PAGE TEXT -
◆ ◆ ◆
Pusey’s views, never recklessly progressive, had hardened
the previous spring when the SDS had seized the administration building. The faculty condemned the action, just as
unanimously as they did Pusey for sending club-swinging police in to clear the
building without considering any alternatives.
Some thought it the panic move of a man who knew the radicals would find
exactly what they did – and what they published in the underground Old Mole
newspaper – files laying bare the extensive ties of the Harvard faculty with
the Central Intelligence Agency.[48] But in Pusey’s case it seems much more
likely the action of a distant, mean-spirited old man who had no empathy with
the generation he was supposed to teach.
He had summarized his own academic philosophy by saying “it has always
been and remains a primary responsibility of universities to work to protect
individuals and societies against mistaken ideas.”[49] “To most of the liberal faculty, he was a
patrician pighead”; as Martin Peretz put it, “The smug sense of order in Nat
Pusey’s placid face may have encouraged the kids to think that chaos was more
fun.”[50]
Whatever his motives, the decision to send in the police
at the moment of crisis finished him as President of Harvard. His scheduled retirement was moved up to
the spring of 1970. As a lame duck, all
he could do was wander the landscape looking for fora from which to denounce
the radicals. Richard Nixon was eager
to provide them. Long before the volley
at Kent State and the upheaval it triggered, Pusey – along with former campaign
aide turned amateur demographer Kevin Phillips, who had “turned” Nixon “on” to
ethnic division and the “incorrigible meanness of the American voter”[51]
– had become the cynosure of Nixon’s academic strategy:
1230
E[hrlichman]
“L”* Pusey report to Ray Price – copy
1615 [4:15 p.m.]
…also Kevin Phillips talk at Yale
have everyone read it – political people…
“L” get me all three – and Pusey
also get Pusey thing out to these same people[52]
[DOCUMENT REMOVED FROM
FILE BY NATIONAL ARCHIVES/NPM]
P. absorbed in basic & philosophical
problems – as outlined in Phillips thesis re lack of a conservative elite – and
the Pusey report re the problems at Harvard. Trying to figure where to put together our base. Broods frequently over how we communicate
with young and blacks.[53]
Perhaps unsurprisingly,
the administration would invite Pusey to testify before the new “campus
violence” commission. Unstinting praise
for Pusey’s commencement diatribe by columnist James Reston – and for a similar
address on the same occasion by student anti-communist Steven Kelman (see
below) – was the first major sign of
the rightward swing by the prestige press after Kent State. Reston saw these addresses as an indication
that “the moderates are beginning to challenge the extremists” for control of
the universities.[54] (Reston’s calling these two “moderates” is
easier to understand if recalling that five years before, he had denounced the
first tentative teach-ins on Vietnam as subversive exercises producing
“propaganda of the most vicious nature”.)[55]
While lining up academicians like Pusey and Kelman (who
would also be called as a witness), the White House was also giving some
thought to the commission’s staff.
◆ ◆ ◆
DATA SECTION -
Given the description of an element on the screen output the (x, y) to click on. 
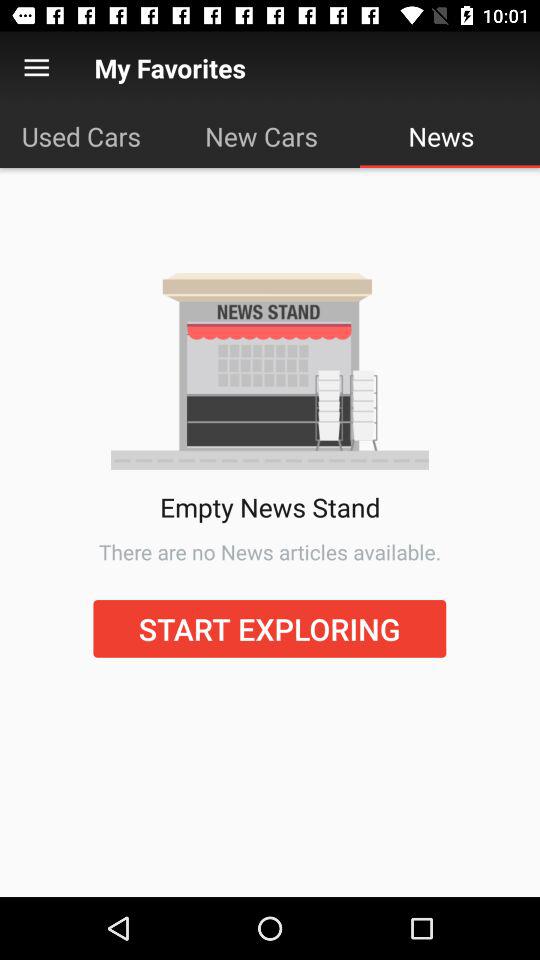
jump to the start exploring (269, 628)
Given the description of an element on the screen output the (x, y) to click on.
◆ ◆ ◆
BRIEF 1 - In the Pusey passage, to when was Pusey's scheduled retirement moved up?
BRIEF 2 - List every person other than Pusey whom the Pusey passage names.

WORKED SOLUTION 1 - The spring of 1970.

WORKED SOLUTION 2 -
- Martin Peretz
- Richard Nixon
- Kevin Phillips
- Ehrlichman
- Ray Price
- James Reston
- Steven Kelman